Kewajiban bagi setiap calon jamaah haji menjaga kesehatan fisik (jasmani), ruhani (mental), dan social.Jika sudah dalam konsisi prima, sementara finasilanya cukup, tidak ada alasan menunda ibadah haji.  Menjaga kesehatan fisik dengan cara banyak olahraga, serta istirahat yang cukup, mengkonsumsi makanan dan minuman yang sehat dan teratur. Sedangkan menjaga ruhani dengan cara memperbanyak ibadah, seperti; puasa sunnah, sholat sunnah (dhuha, tahajud, witir), bersilaturahmi, bersedekah, serta banyak berdzikir. Ibadah social, seperti; mengikuti majlis ta’lim, berdzikir berjamaah, juga akan membangun kesehatan mental dan social.
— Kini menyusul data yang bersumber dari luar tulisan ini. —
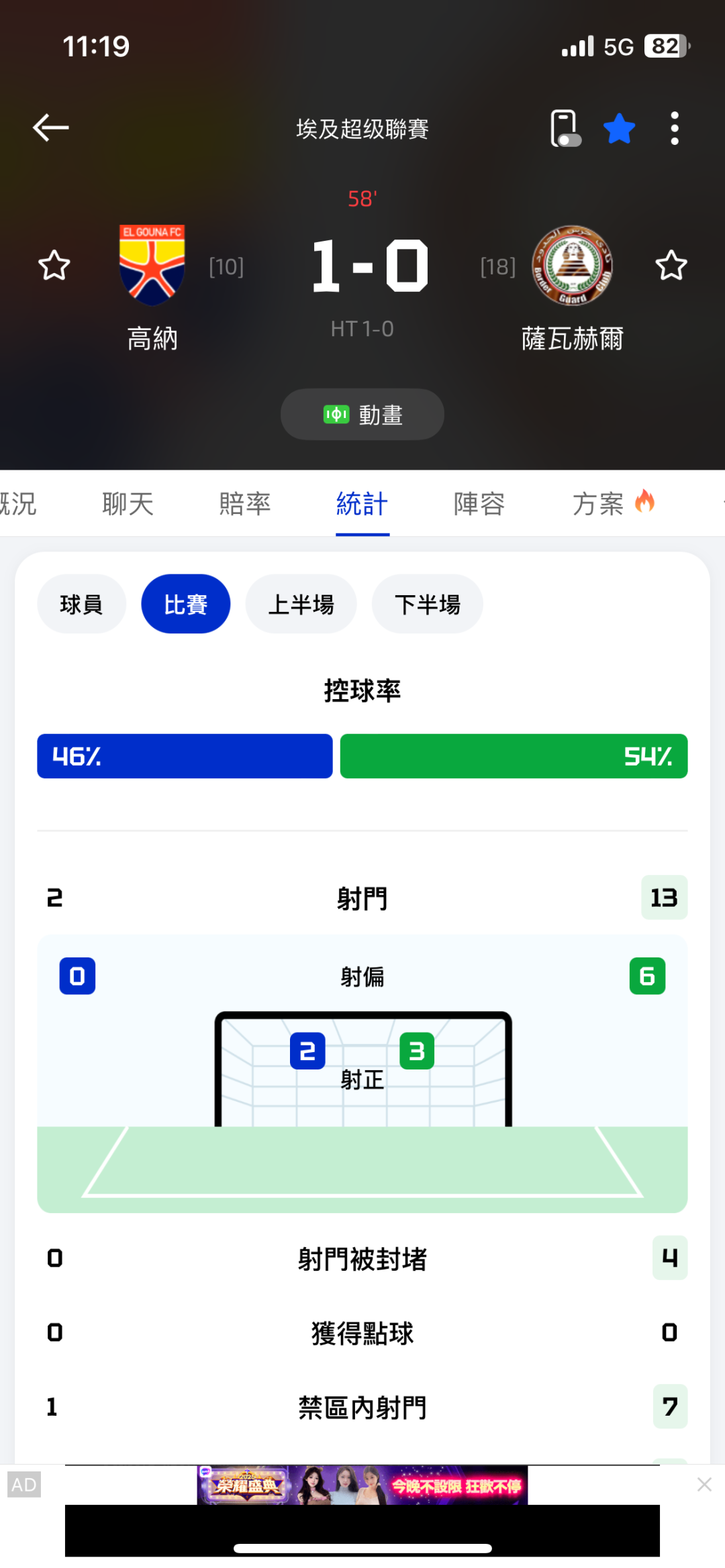Viewport: 725px width, 1568px height.
Task: Open the 動畫 live animation button
Action: [362, 415]
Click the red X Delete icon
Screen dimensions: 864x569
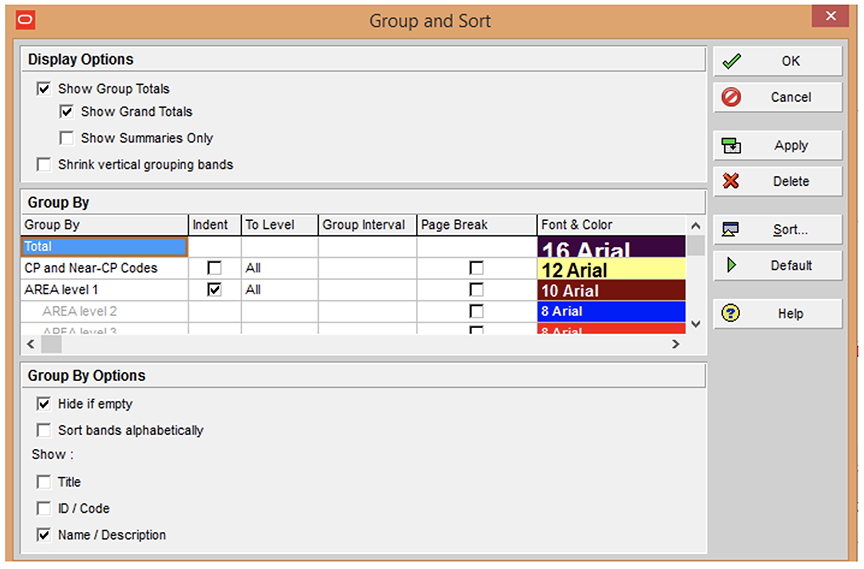[732, 181]
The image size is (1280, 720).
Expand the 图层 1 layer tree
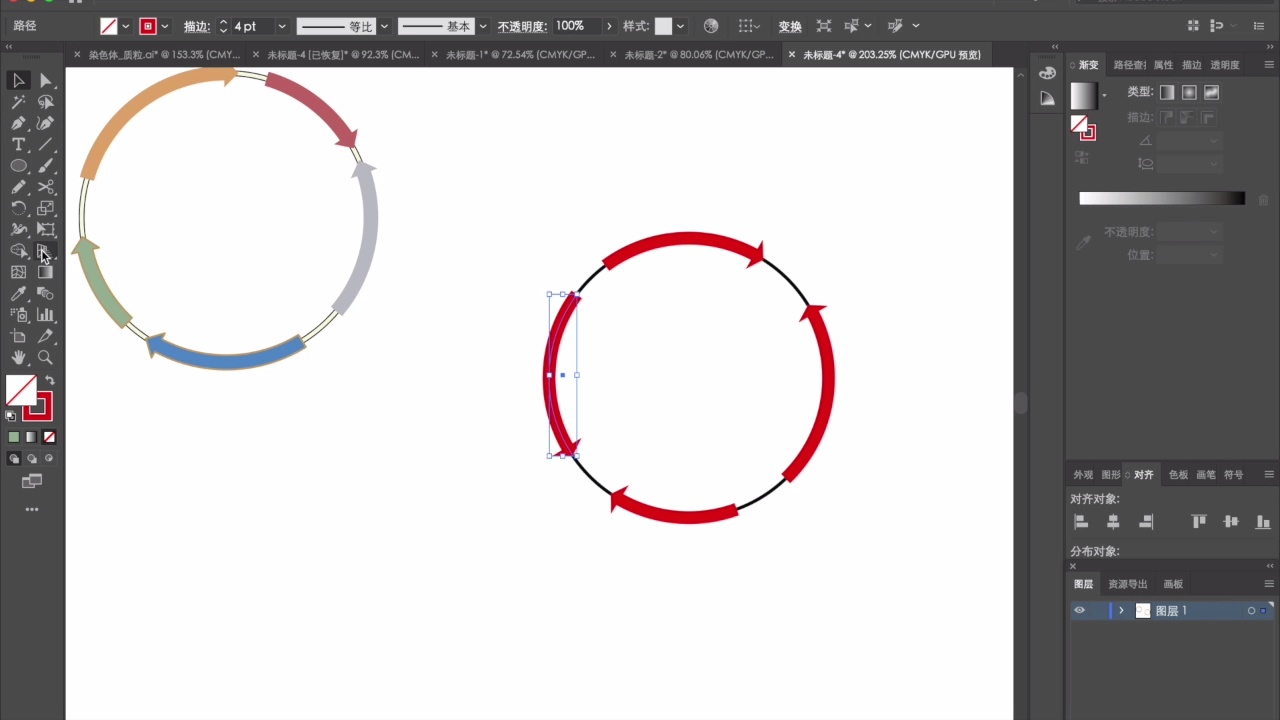point(1121,611)
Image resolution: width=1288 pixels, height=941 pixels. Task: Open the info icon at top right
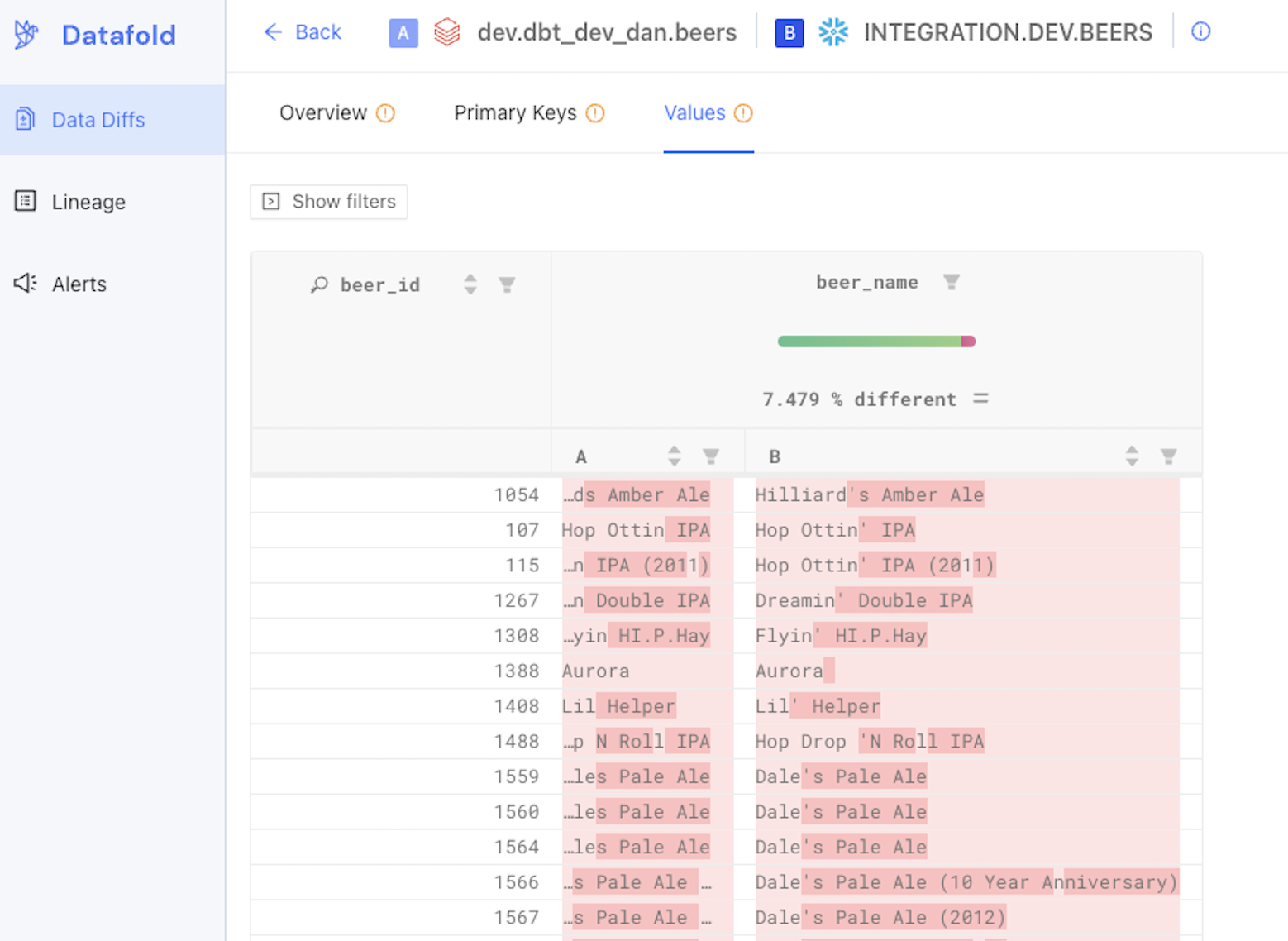point(1200,31)
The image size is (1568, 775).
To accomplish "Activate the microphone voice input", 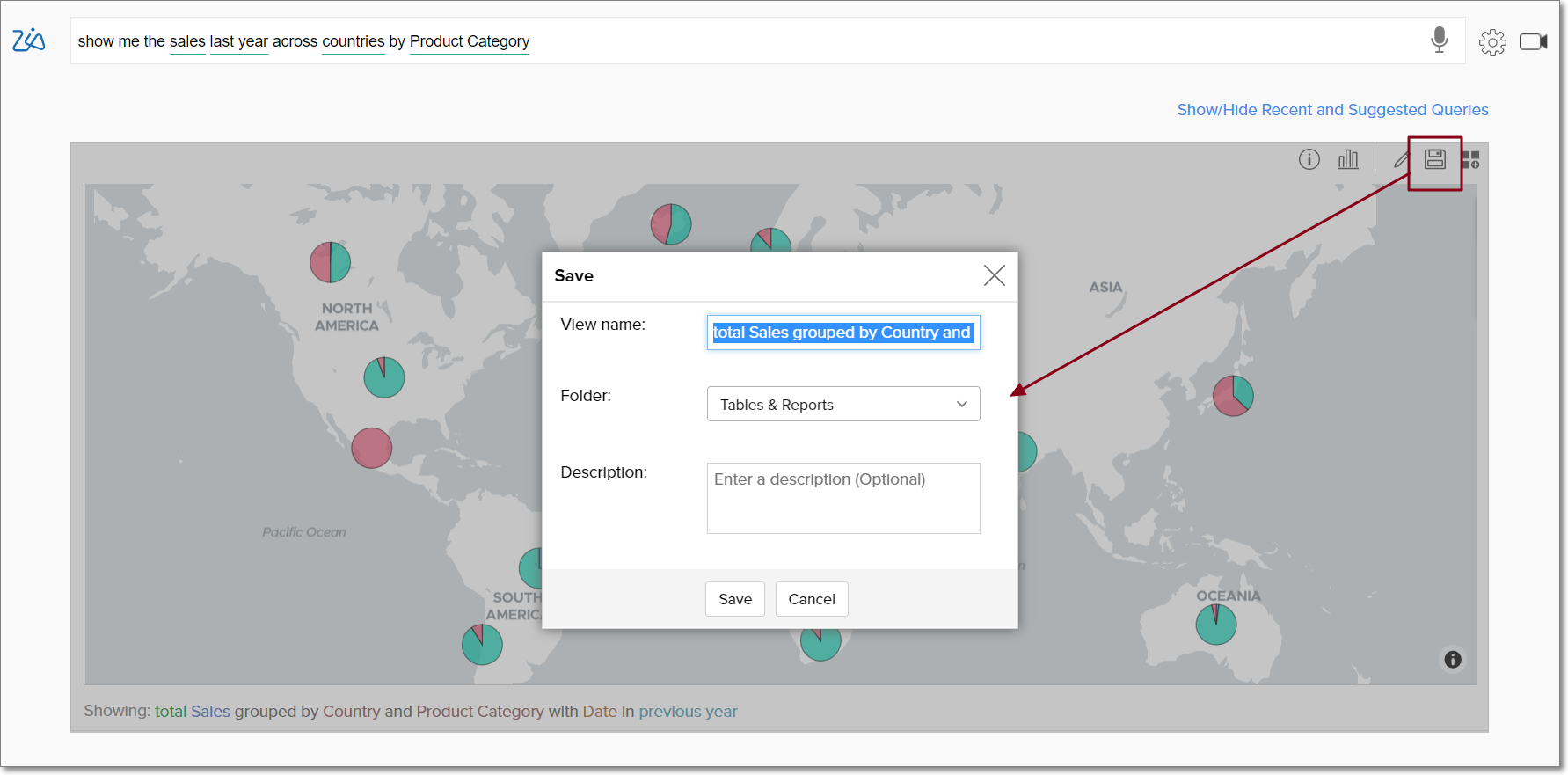I will pyautogui.click(x=1439, y=40).
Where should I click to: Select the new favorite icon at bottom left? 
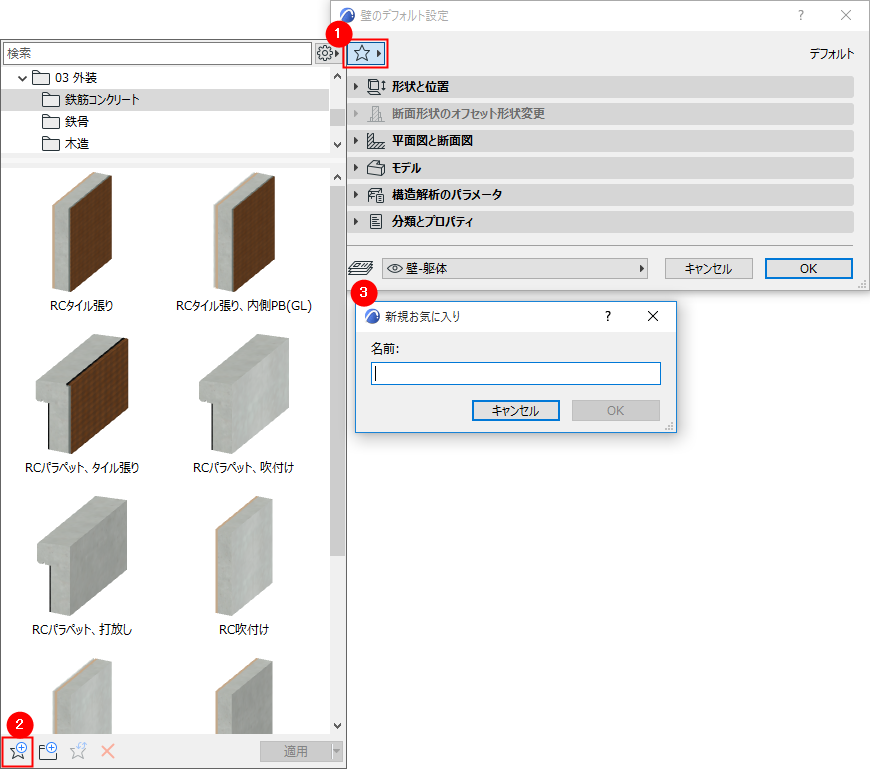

Jika semua sudah dilakukan, kewajiban bagi paramedis yang ditunjuk oleh perintah menjelaskan tugasnya dengan sebaik-baiknya dengan cara memberikan pelayanan haji secara maksimal. Kewajiban bagi setiap dokter dan para medis mendahulukan kesehatan jamaah, sebelum keberangkatan menuju Makkah, serta selama berada Makkah, Armina (Arafah,Muzdalifah, dan Mina). Jangan sampai, petugas haji yang terdiri dari dokter dan para medis sibuk dengan urusan sendiri, dan melalikan tugasnya sebagai pelayan kesehatan bagi tamu-tamu Allah Swt.

 



[1] .  BUKU : Manajemen Risiko  Kesehatan Haji (Departemen Kesehatan RI, Dirjen Pemberantasan Penyakit Menular dan Penyehatan Lingkungan-Jakarta, 2006) hlm 26

[2] . WHO.

One Response so far.

  1. Trenton Stephanski mengatakan:

    I simply want to mention I am just beginner to blogs and truly loved you’re web blog. Most likely I’m want to bookmark your blog post . You absolutely come with fantastic posts. Thank you for sharing with us your website page.